La Commission nationale de l’informatique et des libertés (Cnil) a adopté le 16 septembre une recommandation sur les cartes nominatives automatisées délivrées aux utilisateurs des transports collectifs. Par cet avis, la Cnil souhaite limiter les risques d’atteinte à la liberté d’aller et venir et au droit à la vie privée des utilisateurs.
En juin 2001, le Syndicat des transports d’ïle-de-France lançait le système de télébilletique Navigo. Cette technologie repose sur l’intégration d’une puce électronique sur les cartes nominatives de transport.
Officiellement destiné à faciliter le passage des voyageurs aux points de contrôle (plus besoin d’introduire son billet, une simple présentation devant un lecteur optique suffit), ce type de passe permet aussi aux entreprises de transport de conserver dans une base de données les trajets effectués, à des fins de marketing et de lutte contre la fraude.
"Navigo home"
A la Régie autonome des transports parisiens (Ratp), Navigo équipe déjà les cartes annuelles "Intégrales" et les cartes "Imagine R" destinées aux étudiants et aux scolaires, avant une généralisation progressive à toutes les formes d’abonnement.
Pour le développement de cette technologie, la Ratp avait reçu, en 2001, un Big Brother Award, un prix décerné aux personnalités et organismes portant atteinte à la vie privée.
Dans son rapport d’activité 2002, la Cnil indiquait : "L’examen de l’application Navigo de la Ratp a conduit la CNIL à procéder à des investigations auprès de sociétés de transport en commun implantées à Amiens, Lyon, Valenciennes, Marseille et Nice qui ont mis en oeuvre des systèmes
de télébilletique, afin de vérifier notamment les durées de conservation des données enregistrées à l’occasion des déplacements des usagers."

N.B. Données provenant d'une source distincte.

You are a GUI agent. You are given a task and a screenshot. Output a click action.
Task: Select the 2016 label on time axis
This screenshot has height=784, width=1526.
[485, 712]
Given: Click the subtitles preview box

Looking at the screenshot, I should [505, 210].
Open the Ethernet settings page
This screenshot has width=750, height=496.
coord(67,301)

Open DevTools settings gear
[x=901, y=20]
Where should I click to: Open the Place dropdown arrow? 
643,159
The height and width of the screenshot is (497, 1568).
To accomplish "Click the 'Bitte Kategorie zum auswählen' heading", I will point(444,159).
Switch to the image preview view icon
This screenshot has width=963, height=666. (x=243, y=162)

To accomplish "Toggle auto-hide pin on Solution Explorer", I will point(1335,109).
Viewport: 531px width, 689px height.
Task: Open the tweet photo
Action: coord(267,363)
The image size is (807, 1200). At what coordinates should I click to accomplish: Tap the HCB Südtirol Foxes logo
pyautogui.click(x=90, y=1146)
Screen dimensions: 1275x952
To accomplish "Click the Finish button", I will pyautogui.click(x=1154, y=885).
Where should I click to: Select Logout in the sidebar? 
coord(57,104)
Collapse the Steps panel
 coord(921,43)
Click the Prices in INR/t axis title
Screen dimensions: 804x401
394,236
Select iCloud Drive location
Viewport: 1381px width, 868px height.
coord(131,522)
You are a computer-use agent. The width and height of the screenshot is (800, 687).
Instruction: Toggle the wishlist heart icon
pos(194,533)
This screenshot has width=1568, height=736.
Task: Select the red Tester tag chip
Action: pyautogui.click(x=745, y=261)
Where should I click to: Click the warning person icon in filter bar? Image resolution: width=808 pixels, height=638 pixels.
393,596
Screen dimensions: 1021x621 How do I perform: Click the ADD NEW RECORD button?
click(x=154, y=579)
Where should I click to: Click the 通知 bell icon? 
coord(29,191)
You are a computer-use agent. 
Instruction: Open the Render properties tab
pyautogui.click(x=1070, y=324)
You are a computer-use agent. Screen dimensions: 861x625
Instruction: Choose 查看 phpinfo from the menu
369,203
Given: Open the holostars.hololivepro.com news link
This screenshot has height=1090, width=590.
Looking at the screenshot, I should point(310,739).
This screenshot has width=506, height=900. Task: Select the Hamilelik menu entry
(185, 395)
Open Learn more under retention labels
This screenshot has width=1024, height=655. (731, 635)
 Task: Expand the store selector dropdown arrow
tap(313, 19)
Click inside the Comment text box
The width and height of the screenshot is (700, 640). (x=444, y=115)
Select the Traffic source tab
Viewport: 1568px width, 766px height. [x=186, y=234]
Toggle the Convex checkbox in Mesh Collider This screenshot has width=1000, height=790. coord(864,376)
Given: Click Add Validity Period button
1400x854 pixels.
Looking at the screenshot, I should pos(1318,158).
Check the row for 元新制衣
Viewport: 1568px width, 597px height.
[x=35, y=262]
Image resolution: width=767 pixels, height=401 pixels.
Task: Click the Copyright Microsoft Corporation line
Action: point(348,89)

Un risque pour la liberté d’aller venir
Le résultat de ces enquêtes a donné lieu à une recommandation, adoptée le 16 septembre dernier par les membres de la Cnil. En préambule, le texte relève que "les traitements automatisés mis en œuvre pour assurer le bon fonctionnement de ces titres billettiques créent un risque sérieux en matière de protection des données personnelles. En effet, les déplacements des personnes utilisant ces cartes peuvent être reconstitués et ne sont plus anonymes, ce qui est de nature à porter atteinte tant à la liberté, fondamentale et constitutionnelle, d’aller et venir, qu’au droit à la vie privée qui constitue également un principe de valeur constitutionnelle".
Concernant la nature des informations collectées, la Cnil émet plusieurs recommandations visant à encadrer les pratiques en vigueur.
Ainsi, estiment ses membres, "les traitements appliqués aux données relatives aux déplacements des personnes devraient donc être anonymisés, à l’exception de ce qui relève de la gestion de la lutte contre la fraude. En toute hypothèse, il est hautement souhaitable que la possibilité de circuler de façon anonyme, au moyen d’un titre billettique ou non, soit maintenue".
Le nombre de validations du titre de transport enregistrées sur la carte, "qui varie actuellement entre 2 et 6, devrait à l’occasion du passage à la prochaine génération de cartes, être limité à quatre".
De même, la Commission souhaite que soit offerte à l’usager la possibilité de refuser la "conservation, sous une forme numérique" de la photographie devant figurer sur le titre de transport.
Enfin, pour la Cnil, la lutte contre la fraude ne justifie pas le fichage systématique des trajets effectués par les usagers.
Au nom de la fraude
"Les données relatives aux déplacements des personnes, sous la forme d’une indication de la date, de l’heure et du lieu, associées à un élément permettant d’identifier la personne à laquelle elles sont rattachées, tels un numéro de carte, ne devraient être conservées que le temps nécessaire à la détection de la fraude, estime la Commission dans son avis. Ce délai ne devrait pas excéder deux jours consécutifs, y compris le délai de sauvegarde."
Dans le cas d’une fraude avérée, ces données ne devraient être conservées que "le temps de l’instruction de l’affaire par les autorités judiciaires".
Les recommandations de la Cnil raviront sans doute les défenseurs de la vie privée. Notamment ceux qui luttent contre le développement du "tout-sécuritaire" dans les transports comme Souriez vous êtes filmés ou le Réseau pour l’abolition des transports payants (RATP).